Ad ogni modo, statisticamente parlando, il test assume un ruolo importante quando le indagini vengono effettuate su larga scala e per alti numeri, in modo da fare valutazioni di carattere generale. In più , diventa di notevole supporto per scoprire l’entità della diffusione del coronavirus in ambiti circoscritti di popolazione (cluster, cioè gruppi ristretti) facilmente esposti all’infezione, come i medici e altri lavoratori/professionisti della sanità. In questi ultimi, abbastanza in “mostra” rispetto ad altri, anche un parametro di un singolo sanitario/operatore dentro questo cluster gioca un ruolo importante. Difatti, un sanitario con test negativo viene esaminato con tampone naso-faringeo ogni settimana, mentre quello con test positivo viene controllato con tampone a intervalli maggiori (qualche mese).
Se volessimo sapere di avere o meno una licenza di immunità (aver subito e superato la malattia), allora i test sierologici disponibili sul mercato non daranno la risposta che si desidera, neppure con quelli quantitativi (prelievo del sangue venoso), che permettono di seguire i livelli di anticorpi (titolo anticorpale) di un soggetto nel tempo . Però, come succede per altri virus (morbillo, rosolia, citomegalovirus) occorre prima fissare dei “livelli di soglia” che consentono di distinguere un soggetto immune da uno non immune. Ovvero, si dovrà stimare quali sono i gradi di protezione. Ad oras, non è sicuro che i test verifichino la presenza di anticorpi neutralizzanti il coronavirus.
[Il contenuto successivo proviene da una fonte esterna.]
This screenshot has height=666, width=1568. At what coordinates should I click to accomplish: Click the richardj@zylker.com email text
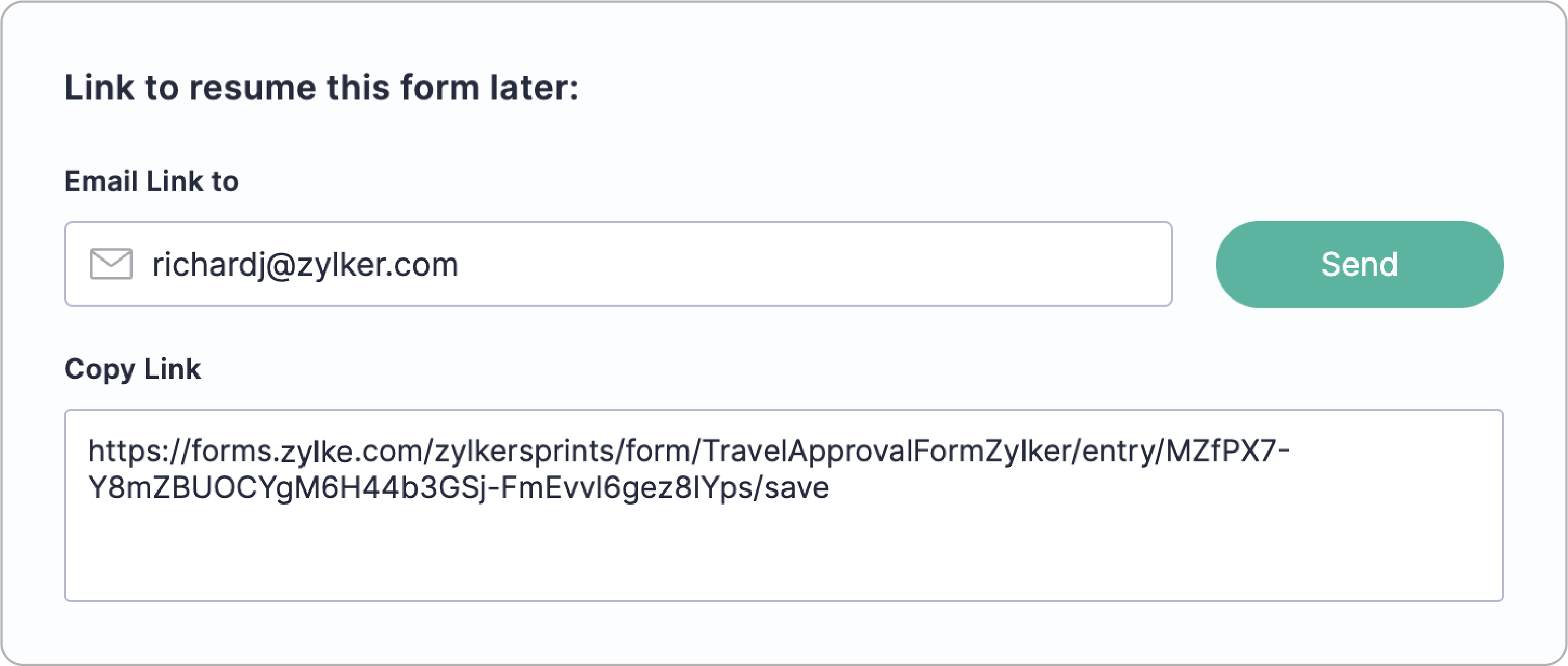(x=305, y=264)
Un’altra situazione da chiarire è quella che, durante la prima settimana dal contagio o dall’esordio dei sintomi, non si vedono anticorpi in giro. Perciò, una persona potrebbe essere infettata, ma dare un test negativo. Un terzo punto cruciale riguarda i soggetti che risulteranno positivi ai test sierologici, ma potrebbero essere ancora contagiosi perché la presenza delle immunoglobuline G (IgG) segnala in effetti che c'è stata una contaminazione -come minimo- 14 giorni prima. Allo stato di studi e conoscenze, questi test sierologici non hanno finalità diagnostica e non possono rimpiazzare la convalida eziologica di Covid-19 attraverso l'individuazione e riconoscimento del filamento/sostanza genetica virale (Rna) da tampone rino-faringeo che ricerca, appunto, il profilo genetico del virus patogeno. I test possono offrire una informazione in più, e dirci, comunque, se abbiamo o meno incontrato il virus. In pratica non si tratta propriamente di un test diagnostico, ma di un test orientativo. Tuttavia, è ancora possibile essere contagiati e farla franca al tampone e a test vari.